Al observar la interacción entre ellos, Jorge sintió con una profunda certeza que la relación entre ambos no era, para nada, la de simples amigos que su hermana describía.
Podía percibir que, en comparación con sus cuatro hermanos, Simona dependía en realidad mucho más de Enzo.
***
San Luis.
Mansión de la familia Gracia.
Ulises Gracia seguía sin tener noticias de Simona. Por otro lado, desde aquella noche, Anabel Rivera se había mudado oficialmente a la mansión.
Sin embargo, aún no se habían casado.
Anabel se lo había insinuado varias veces, tanto directa como indirectamente, pero Ulises siempre encontraba una excusa. Decía que Leonel acababa de ser enterrado y que no podía casarse en ese momento.
Anabel sentía que Ulises tenía sus reservas, pero no se atrevía a presionarlo demasiado por miedo a que el resultado fuera contraproducente.

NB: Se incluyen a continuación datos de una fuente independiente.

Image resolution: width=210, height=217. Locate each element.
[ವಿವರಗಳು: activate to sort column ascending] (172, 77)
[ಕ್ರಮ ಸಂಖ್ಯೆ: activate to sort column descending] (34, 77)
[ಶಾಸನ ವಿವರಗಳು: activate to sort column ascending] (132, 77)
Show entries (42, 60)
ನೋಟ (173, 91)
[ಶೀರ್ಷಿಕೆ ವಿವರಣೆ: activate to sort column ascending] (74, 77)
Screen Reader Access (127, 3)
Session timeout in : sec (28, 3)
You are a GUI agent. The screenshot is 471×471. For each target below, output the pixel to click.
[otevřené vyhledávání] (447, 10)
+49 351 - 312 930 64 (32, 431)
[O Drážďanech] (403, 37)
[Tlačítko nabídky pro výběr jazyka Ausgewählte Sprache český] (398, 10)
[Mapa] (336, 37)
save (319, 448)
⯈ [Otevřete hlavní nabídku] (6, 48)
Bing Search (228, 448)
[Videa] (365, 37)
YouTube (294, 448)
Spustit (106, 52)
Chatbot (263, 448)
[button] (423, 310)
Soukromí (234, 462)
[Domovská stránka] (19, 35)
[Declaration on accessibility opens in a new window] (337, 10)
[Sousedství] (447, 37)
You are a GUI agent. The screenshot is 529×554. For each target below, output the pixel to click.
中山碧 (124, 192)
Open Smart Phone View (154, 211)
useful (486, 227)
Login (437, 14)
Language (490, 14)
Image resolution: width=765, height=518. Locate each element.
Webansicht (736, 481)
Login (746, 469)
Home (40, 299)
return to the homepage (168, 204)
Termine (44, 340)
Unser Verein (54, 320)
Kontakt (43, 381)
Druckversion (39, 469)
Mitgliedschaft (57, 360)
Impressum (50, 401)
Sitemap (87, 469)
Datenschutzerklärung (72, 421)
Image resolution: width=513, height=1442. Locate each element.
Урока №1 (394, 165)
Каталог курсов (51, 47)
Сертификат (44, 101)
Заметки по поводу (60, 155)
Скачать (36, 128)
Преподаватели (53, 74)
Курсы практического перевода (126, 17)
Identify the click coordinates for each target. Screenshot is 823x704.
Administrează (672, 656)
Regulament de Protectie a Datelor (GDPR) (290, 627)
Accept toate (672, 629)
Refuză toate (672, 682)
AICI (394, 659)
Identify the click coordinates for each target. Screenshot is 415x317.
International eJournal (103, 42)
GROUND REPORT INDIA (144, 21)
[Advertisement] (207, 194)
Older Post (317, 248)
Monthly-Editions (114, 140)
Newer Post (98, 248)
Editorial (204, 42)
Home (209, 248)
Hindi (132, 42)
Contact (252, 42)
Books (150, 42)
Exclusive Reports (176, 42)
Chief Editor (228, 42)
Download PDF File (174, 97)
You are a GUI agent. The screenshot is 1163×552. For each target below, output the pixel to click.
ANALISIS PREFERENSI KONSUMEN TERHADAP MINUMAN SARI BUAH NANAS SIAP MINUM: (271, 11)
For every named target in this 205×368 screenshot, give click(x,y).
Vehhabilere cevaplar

Cuando Anabel se mudó a la mansión, el más feliz fue Álvaro Gracia. ¡La mamá de sus sueños por fin iba a vivir con él!
Los primeros días, Álvaro no se despegaba de Anabel. Cada vez que llegaba a casa, la llamaba «mamá» con una alegría desbordante.
Pero en menos de una semana, Álvaro empezó a sentir una decepción que no sabía cómo explicar.
Ahora que Anabel estaba a punto de conseguir a Ulises, ya no le prestaba tanta atención como antes.
Por la mañana, cuando tenía que ir al kínder, eran las sirvientas quienes le preparaban el desayuno y la mochila, mientras Anabel seguía durmiendo. Antes, cuando iba a la escuela, era Simona quien le preparaba el desayuno y lo llevaba personalmente.
Cuando regresaba por la tarde, encontraba a Anabel practicando en el salón de baile. Si Álvaro iba a buscarla, ella simplemente le hacía un gesto con la mano para que fuera a jugar solo. Antes, cuando volvía a casa, Simona siempre jugaba con él.
Las tareas de manualidades que dejaban en la escuela, Anabel se las encargaba por completo a las sirvientas.